* **TASK INSTRUCTIONS**: Retype the passage on Elizabeth Warren's education plan word for word.

* **SOURCE TEXT**:
Democratic presidential candidate Elizabeth Warren’s new education plan has both its supporters and its critics.

A broad spectrum of opponents argue it is unconstitutional, would institutionalize segregation and make the achievement gap permanent.

The proposal from the U.S. Senator from Massachusetts quadruples Title 1 funding over 10 years by infusing $450 billion into the public school system, ends federal funding for charter schools, and bans for-profit charters.

The wealthiest taxpayers would pay for it: a 2 percent tax increase on individuals with a net worth of more than $50 million and a 3 percent tax increase on those worth more than $1 billion would raise $2.75 trillion over 10 years, according to the plan.

Known as the “wealth tax,” she proposes it will fund tuition-free public college education, abolish student loan debt and create a universal child-care program.

To create tuition-free public college education, the federal government would initially fund two-thirds of the cost – requiring states to cover the final third, according to an analysis by the Committee for a Responsible Federal Budget.

* **Entries for locating words and elements**:
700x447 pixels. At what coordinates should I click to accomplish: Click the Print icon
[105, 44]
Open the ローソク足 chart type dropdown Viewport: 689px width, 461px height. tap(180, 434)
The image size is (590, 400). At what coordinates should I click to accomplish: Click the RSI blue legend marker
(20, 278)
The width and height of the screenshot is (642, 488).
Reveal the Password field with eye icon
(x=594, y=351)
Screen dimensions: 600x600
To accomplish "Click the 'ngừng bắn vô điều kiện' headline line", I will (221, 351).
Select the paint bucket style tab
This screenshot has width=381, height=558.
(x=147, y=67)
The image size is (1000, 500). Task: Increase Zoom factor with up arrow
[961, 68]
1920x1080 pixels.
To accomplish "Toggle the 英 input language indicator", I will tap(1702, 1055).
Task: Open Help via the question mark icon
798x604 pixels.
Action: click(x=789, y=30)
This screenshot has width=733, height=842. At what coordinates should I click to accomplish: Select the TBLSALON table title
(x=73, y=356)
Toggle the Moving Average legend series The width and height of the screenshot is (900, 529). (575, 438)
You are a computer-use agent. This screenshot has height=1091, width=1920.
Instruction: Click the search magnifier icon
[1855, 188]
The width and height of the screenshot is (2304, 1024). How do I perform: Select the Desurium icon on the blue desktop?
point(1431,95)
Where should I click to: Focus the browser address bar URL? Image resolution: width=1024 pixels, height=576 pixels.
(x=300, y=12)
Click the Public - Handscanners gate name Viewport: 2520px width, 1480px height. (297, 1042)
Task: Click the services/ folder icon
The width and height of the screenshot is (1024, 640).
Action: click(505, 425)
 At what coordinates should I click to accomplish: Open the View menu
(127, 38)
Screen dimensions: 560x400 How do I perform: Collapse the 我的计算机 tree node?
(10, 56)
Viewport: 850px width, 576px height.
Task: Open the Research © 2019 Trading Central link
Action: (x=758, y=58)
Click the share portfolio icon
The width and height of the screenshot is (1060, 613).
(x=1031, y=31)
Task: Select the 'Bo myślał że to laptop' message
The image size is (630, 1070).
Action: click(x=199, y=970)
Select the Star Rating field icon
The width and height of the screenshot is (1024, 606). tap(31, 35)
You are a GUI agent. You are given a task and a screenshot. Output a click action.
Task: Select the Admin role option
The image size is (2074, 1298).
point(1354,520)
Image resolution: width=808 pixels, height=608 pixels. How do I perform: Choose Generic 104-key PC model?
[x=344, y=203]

* **ANSWER FOR THE TASK**:
Democratic presidential candidate Elizabeth Warren’s new education plan has both its supporters and its critics.

A broad spectrum of opponents argue it is unconstitutional, would institutionalize segregation and make the achievement gap permanent.

The proposal from the U.S. Senator from Massachusetts quadruples Title 1 funding over 10 years by infusing $450 billion into the public school system, ends federal funding for charter schools, and bans for-profit charters.

The wealthiest taxpayers would pay for it: a 2 percent tax increase on individuals with a net worth of more than $50 million and a 3 percent tax increase on those worth more than $1 billion would raise $2.75 trillion over 10 years, according to the plan.

Known as the “wealth tax,” she proposes it will fund tuition-free public college education, abolish student loan debt and create a universal child-care program.

To create tuition-free public college education, the federal government would initially fund two-thirds of the cost – requiring states to cover the final third, according to an analysis by the Committee for a Responsible Federal Budget.